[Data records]

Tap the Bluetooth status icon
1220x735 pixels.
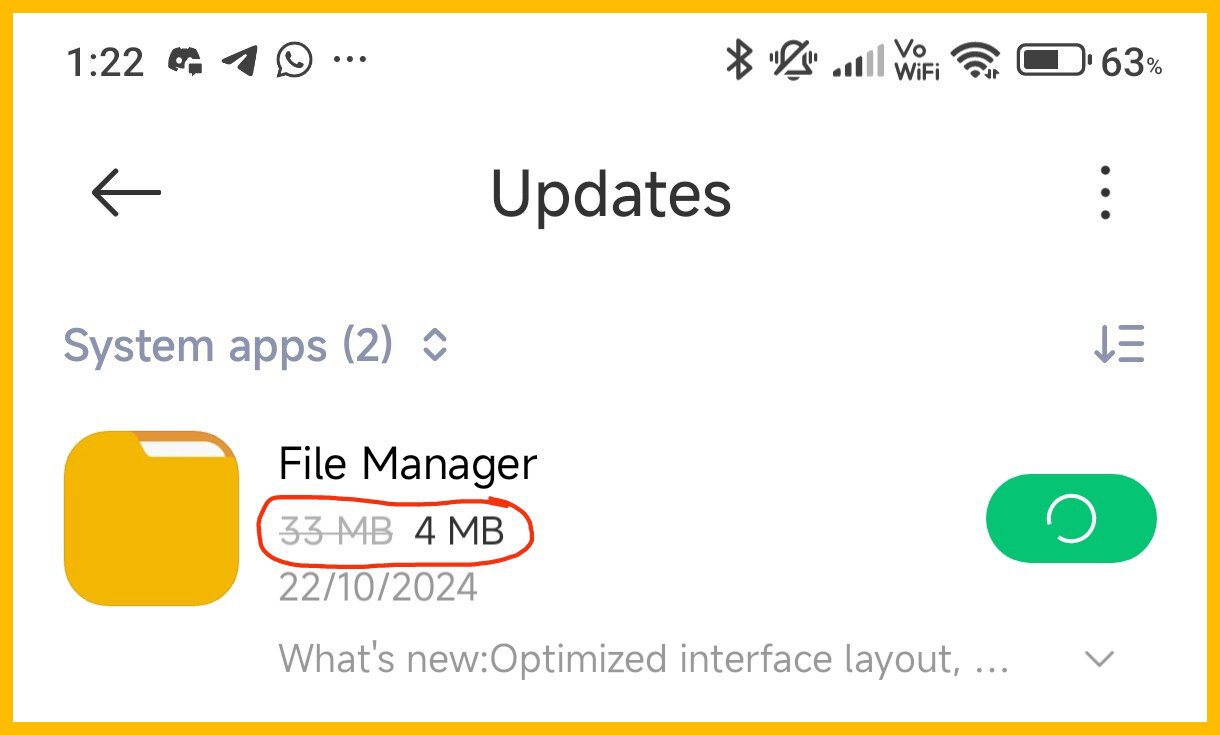[738, 61]
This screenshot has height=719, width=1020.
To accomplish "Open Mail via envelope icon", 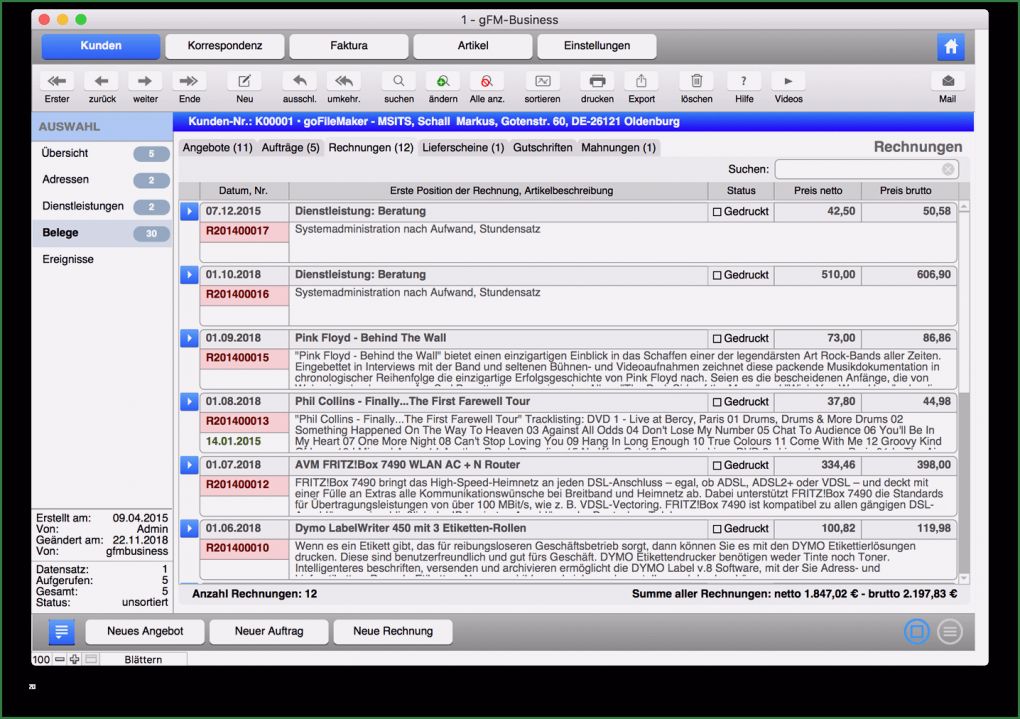I will tap(947, 81).
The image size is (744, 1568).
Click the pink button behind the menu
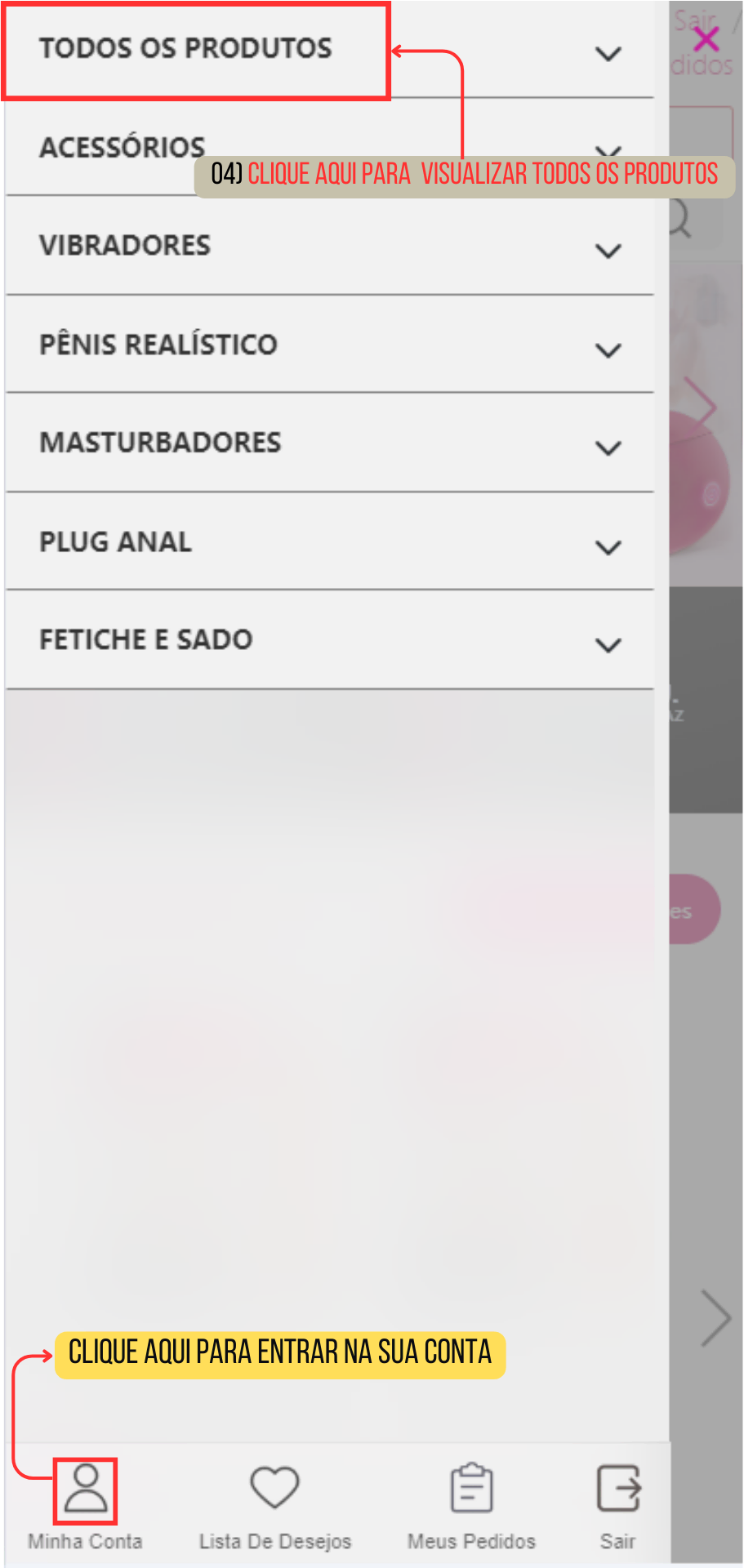click(694, 909)
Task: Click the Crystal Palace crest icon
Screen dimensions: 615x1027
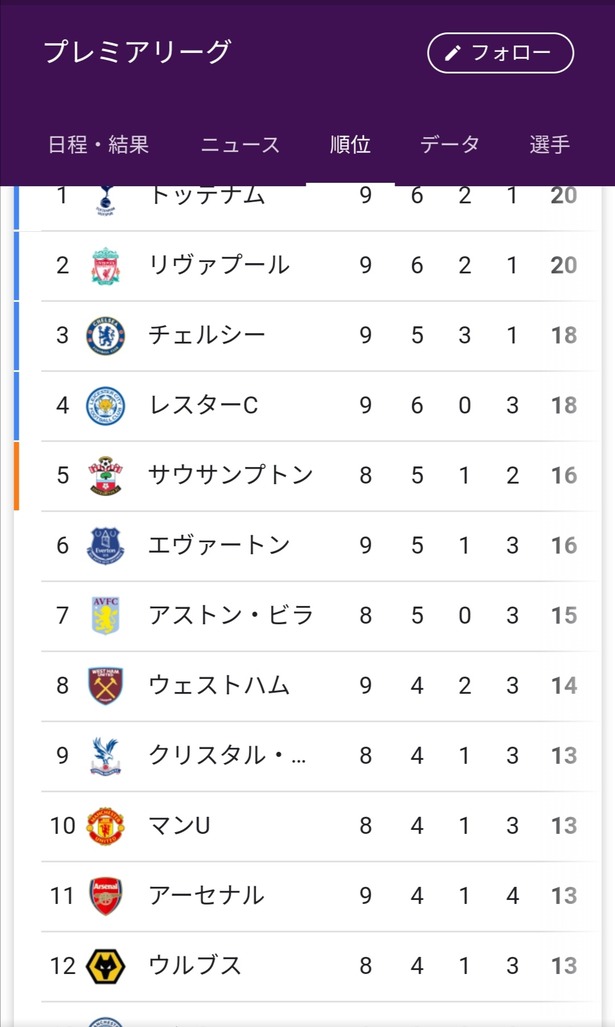Action: (105, 756)
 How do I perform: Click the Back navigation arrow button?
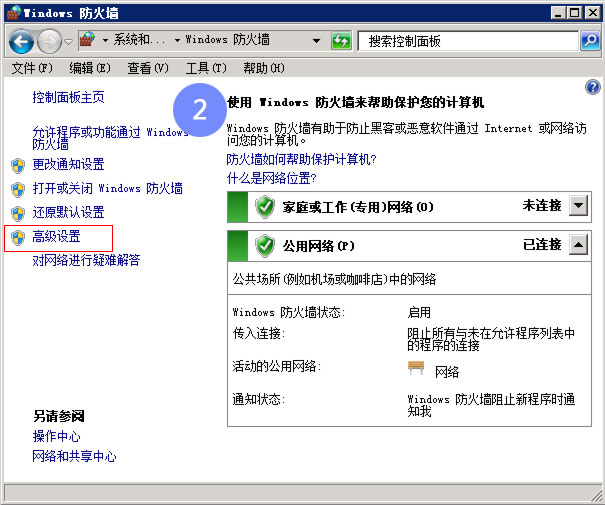(x=22, y=41)
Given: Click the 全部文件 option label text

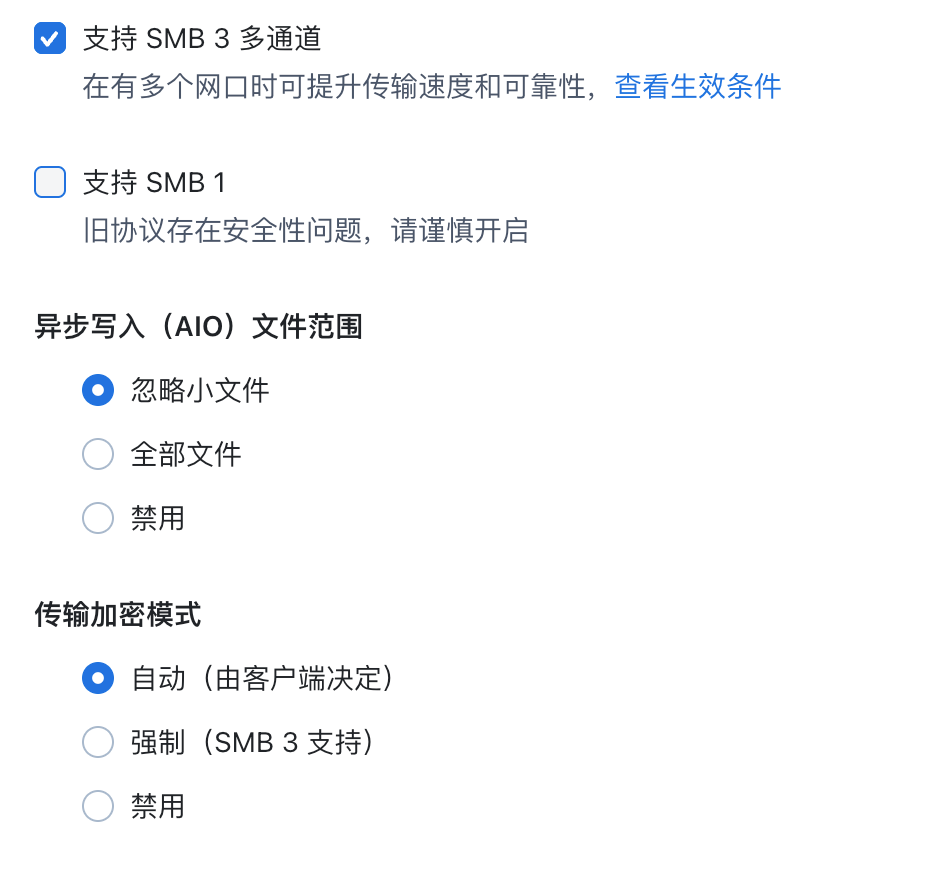Looking at the screenshot, I should (186, 455).
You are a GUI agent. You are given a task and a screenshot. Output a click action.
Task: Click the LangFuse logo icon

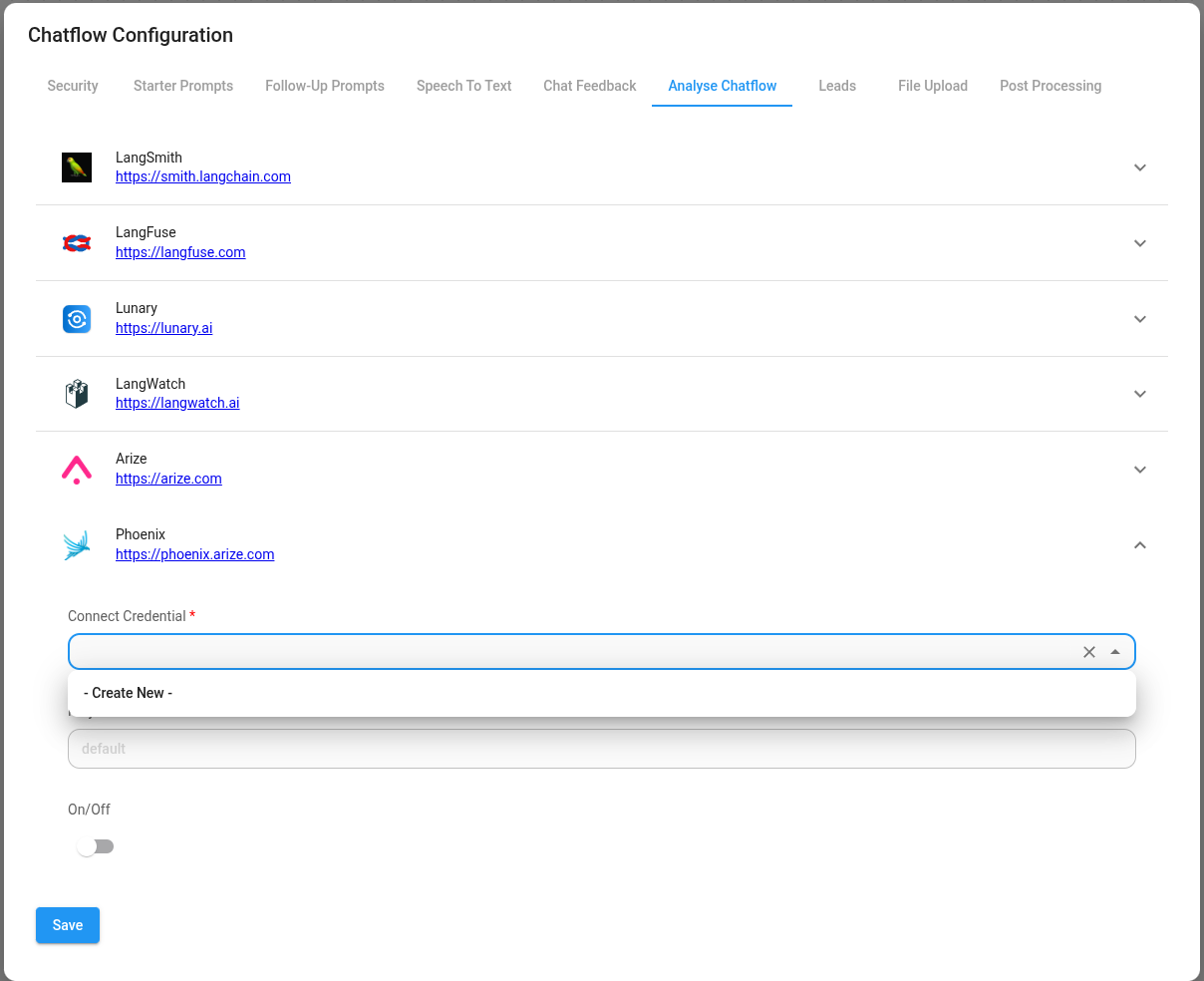tap(77, 242)
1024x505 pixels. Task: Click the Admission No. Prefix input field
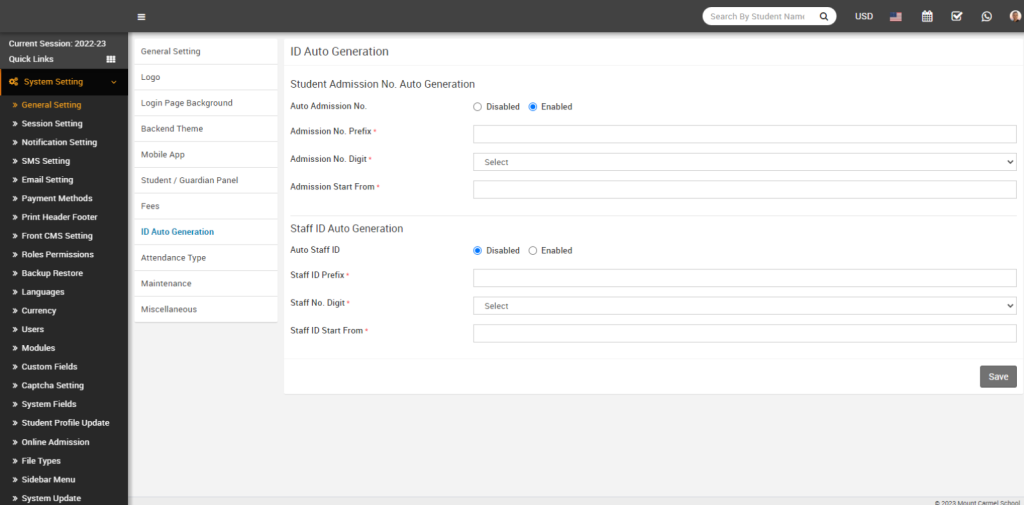744,134
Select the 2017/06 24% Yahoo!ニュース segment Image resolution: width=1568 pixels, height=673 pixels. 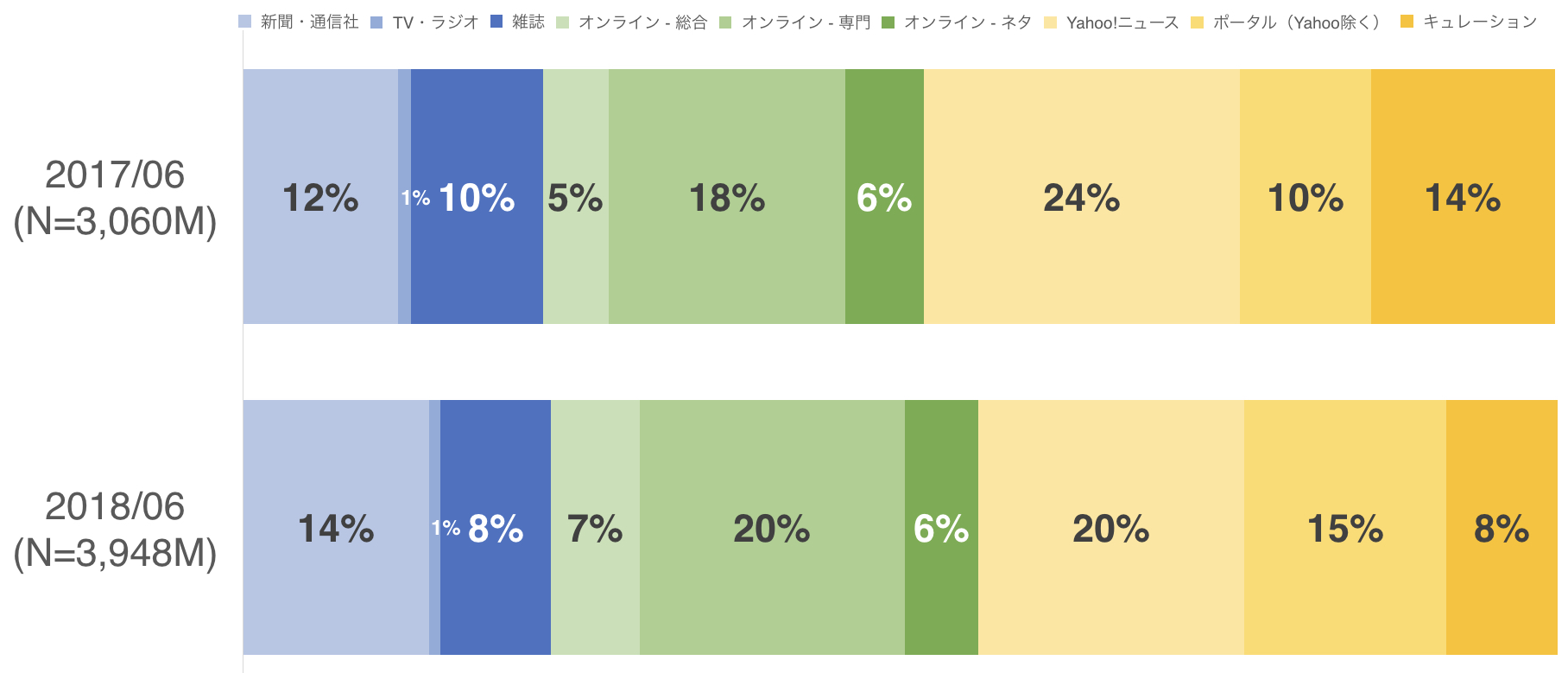coord(1082,197)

Description of the task
Look above for the line with "Task: Click the Crystal Palace crest icon" and the line with "You are a GUI", then copy them and all lines in between exactly as written, and only those, without any pictures.

Exercise answer
Task: Click the Crystal Palace crest icon
Screen dimensions: 615x1027
Action: (105, 756)
 How do I perform: Click the Back navigation arrow button?
(x=22, y=41)
Given: Click the 全部文件 option label text

Looking at the screenshot, I should (186, 455).
You are a GUI agent. You are given a task and a screenshot. Output a click action.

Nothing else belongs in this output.